▸ **Goal of the exercise**: Duplicate the lines below, beginning at the line that contains "Given: Click the sidebar search field" and stopping after the line that contains "This screenshot has width=1200, height=720.".

▸ **The input**:
===============
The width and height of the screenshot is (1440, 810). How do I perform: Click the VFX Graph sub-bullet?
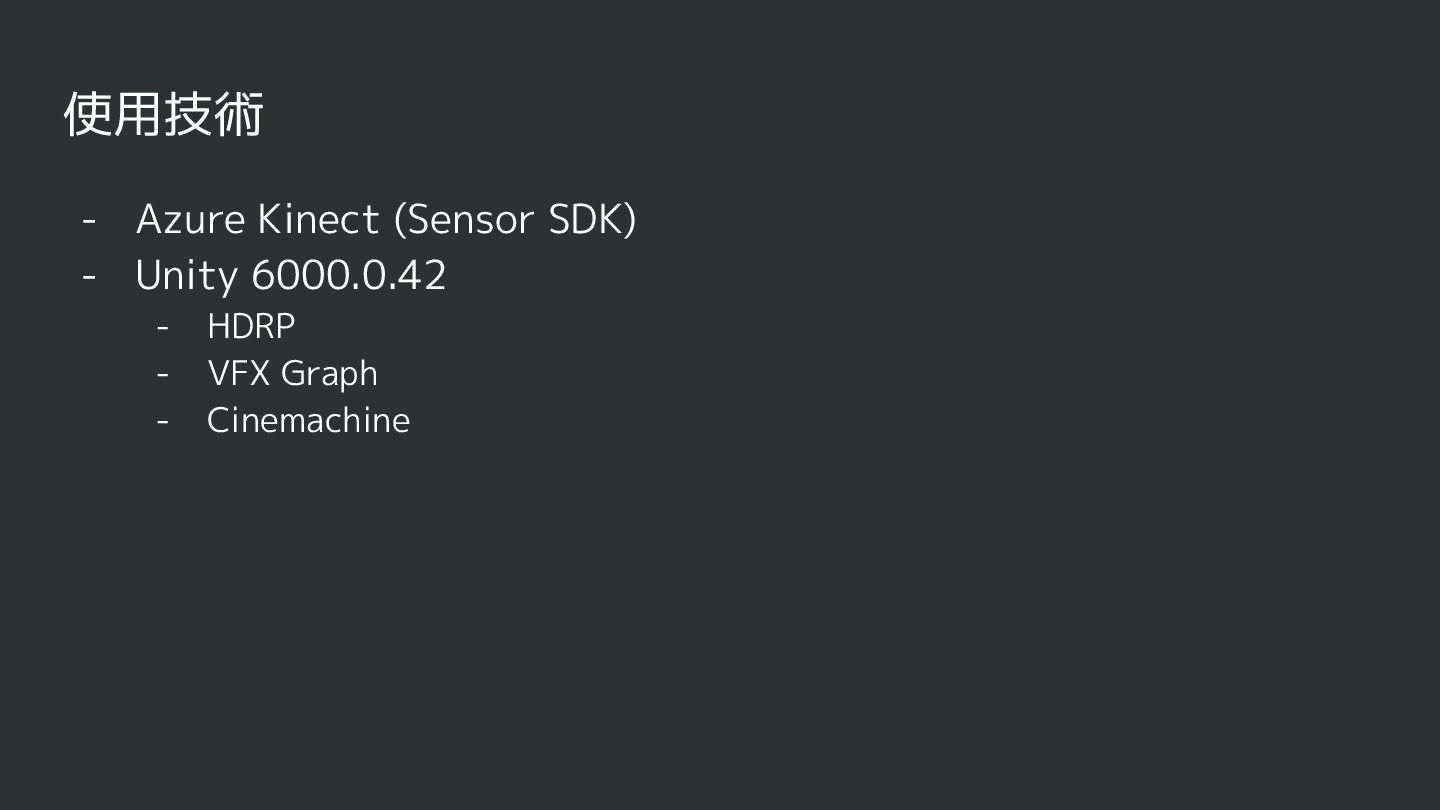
===============
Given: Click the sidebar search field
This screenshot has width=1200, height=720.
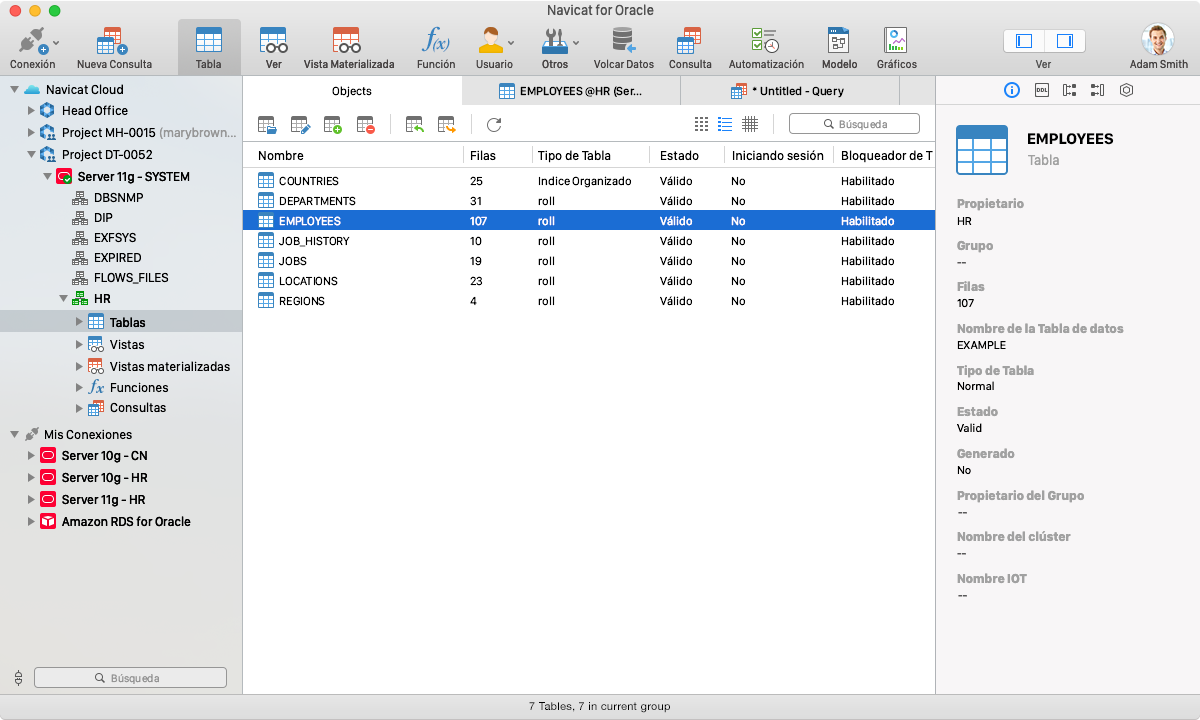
===============
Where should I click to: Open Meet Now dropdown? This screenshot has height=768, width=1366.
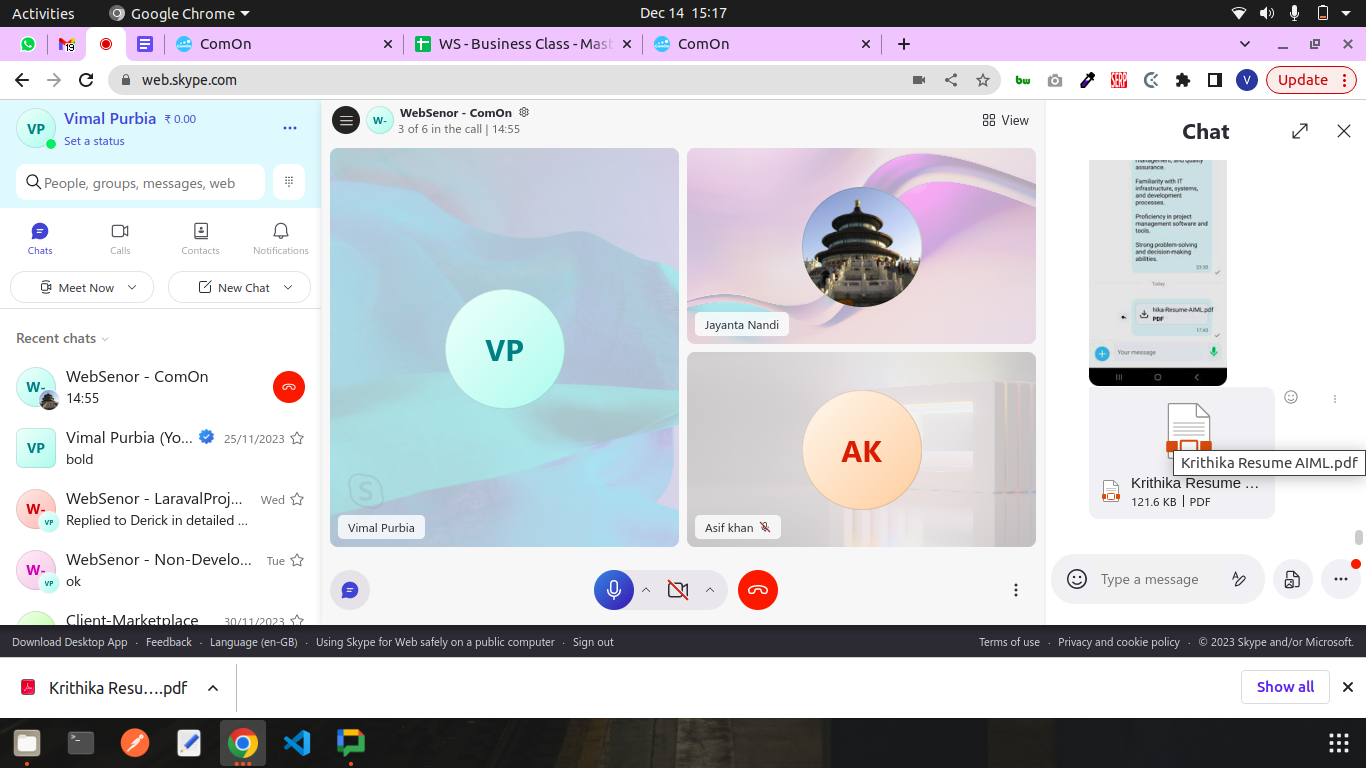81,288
===============
▸ **Full answer**:
Given: Click the sidebar search field
This screenshot has width=1200, height=720.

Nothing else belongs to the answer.